### Study material
=== Begin Enclosure ===
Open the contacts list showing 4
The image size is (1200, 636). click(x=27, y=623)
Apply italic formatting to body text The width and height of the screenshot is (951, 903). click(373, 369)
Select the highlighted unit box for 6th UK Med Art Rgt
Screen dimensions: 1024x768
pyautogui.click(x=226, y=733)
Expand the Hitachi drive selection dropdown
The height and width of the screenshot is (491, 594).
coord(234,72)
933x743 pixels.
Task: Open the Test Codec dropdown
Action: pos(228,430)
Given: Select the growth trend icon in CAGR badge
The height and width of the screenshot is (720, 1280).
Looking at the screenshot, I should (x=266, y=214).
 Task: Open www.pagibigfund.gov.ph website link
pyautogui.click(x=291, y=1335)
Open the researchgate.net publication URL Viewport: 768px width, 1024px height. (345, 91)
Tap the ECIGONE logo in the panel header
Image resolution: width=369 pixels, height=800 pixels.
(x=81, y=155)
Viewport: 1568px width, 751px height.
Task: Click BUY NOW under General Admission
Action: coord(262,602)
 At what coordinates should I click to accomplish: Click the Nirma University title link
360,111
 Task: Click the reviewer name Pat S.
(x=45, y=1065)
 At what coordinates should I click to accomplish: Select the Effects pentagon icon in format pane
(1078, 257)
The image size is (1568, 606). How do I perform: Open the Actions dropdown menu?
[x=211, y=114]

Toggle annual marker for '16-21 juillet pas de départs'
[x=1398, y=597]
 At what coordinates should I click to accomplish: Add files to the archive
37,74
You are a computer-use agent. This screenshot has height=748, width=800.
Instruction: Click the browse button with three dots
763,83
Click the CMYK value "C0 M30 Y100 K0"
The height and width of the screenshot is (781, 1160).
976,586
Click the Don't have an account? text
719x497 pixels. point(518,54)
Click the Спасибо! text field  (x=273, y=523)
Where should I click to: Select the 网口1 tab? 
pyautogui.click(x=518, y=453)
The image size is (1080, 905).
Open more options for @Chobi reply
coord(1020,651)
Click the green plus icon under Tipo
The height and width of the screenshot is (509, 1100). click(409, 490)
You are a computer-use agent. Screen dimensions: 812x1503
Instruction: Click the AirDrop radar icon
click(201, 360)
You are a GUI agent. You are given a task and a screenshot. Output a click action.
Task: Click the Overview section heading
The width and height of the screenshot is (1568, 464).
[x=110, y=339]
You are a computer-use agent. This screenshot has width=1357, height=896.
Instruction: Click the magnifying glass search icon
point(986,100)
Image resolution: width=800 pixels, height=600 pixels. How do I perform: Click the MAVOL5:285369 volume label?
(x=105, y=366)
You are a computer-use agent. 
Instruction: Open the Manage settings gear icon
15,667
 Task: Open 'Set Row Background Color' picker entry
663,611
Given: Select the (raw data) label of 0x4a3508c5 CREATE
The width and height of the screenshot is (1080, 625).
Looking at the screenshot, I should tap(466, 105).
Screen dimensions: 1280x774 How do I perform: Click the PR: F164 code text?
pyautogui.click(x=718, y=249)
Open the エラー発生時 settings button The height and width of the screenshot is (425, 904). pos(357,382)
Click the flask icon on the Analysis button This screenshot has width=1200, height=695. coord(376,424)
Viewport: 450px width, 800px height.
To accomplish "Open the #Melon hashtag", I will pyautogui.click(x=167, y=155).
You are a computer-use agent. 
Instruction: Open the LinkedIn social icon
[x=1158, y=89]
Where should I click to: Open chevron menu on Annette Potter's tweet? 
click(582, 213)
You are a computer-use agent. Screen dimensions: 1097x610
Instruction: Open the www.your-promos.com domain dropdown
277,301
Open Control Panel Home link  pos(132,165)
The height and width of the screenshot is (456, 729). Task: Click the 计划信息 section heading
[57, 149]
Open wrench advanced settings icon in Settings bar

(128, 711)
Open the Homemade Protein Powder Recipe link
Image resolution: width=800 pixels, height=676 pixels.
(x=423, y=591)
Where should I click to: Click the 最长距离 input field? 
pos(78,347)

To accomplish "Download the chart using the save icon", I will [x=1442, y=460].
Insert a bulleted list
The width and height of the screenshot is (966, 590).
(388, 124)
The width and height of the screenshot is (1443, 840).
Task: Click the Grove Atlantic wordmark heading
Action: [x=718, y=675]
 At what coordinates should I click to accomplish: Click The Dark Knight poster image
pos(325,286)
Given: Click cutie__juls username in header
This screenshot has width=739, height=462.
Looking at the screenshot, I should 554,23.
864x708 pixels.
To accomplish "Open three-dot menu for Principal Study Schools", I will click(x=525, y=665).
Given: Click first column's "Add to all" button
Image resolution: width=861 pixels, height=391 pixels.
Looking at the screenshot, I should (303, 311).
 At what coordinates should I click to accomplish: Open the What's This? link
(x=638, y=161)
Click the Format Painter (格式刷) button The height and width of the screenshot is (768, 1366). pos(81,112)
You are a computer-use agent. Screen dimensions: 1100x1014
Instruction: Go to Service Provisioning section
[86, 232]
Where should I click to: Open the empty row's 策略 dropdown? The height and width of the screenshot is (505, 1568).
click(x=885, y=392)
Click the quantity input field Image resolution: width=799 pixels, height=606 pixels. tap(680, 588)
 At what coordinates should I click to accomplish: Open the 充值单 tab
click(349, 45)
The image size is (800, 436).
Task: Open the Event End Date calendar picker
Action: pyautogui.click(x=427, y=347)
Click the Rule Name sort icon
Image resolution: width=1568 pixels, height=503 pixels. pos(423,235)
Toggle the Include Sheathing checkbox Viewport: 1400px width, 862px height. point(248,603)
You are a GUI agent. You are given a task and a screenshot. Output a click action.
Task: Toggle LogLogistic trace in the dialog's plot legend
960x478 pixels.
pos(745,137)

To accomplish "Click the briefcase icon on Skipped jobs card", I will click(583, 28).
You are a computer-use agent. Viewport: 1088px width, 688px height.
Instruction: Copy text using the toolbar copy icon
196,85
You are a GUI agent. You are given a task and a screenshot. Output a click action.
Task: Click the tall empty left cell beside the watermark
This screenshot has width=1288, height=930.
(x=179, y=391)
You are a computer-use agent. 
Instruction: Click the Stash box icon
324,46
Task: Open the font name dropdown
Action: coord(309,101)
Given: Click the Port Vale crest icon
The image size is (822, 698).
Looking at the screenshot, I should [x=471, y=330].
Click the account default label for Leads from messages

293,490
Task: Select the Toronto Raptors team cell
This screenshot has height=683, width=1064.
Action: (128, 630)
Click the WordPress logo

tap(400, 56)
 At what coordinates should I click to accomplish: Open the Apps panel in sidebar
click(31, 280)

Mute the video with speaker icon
=== End Enclosure ===
### Aim of the task
Print exactly the lines of the listing above starting at the line containing "Instruction: Open the LinkedIn social icon" and ending at the line containing "Open Control Panel", both included.

### Output for this exercise
Instruction: Open the LinkedIn social icon
[x=1158, y=89]
Where should I click to: Open chevron menu on Annette Potter's tweet? 
click(582, 213)
You are a computer-use agent. Screen dimensions: 1097x610
Instruction: Open the www.your-promos.com domain dropdown
277,301
Open Control Panel Home link  pos(132,165)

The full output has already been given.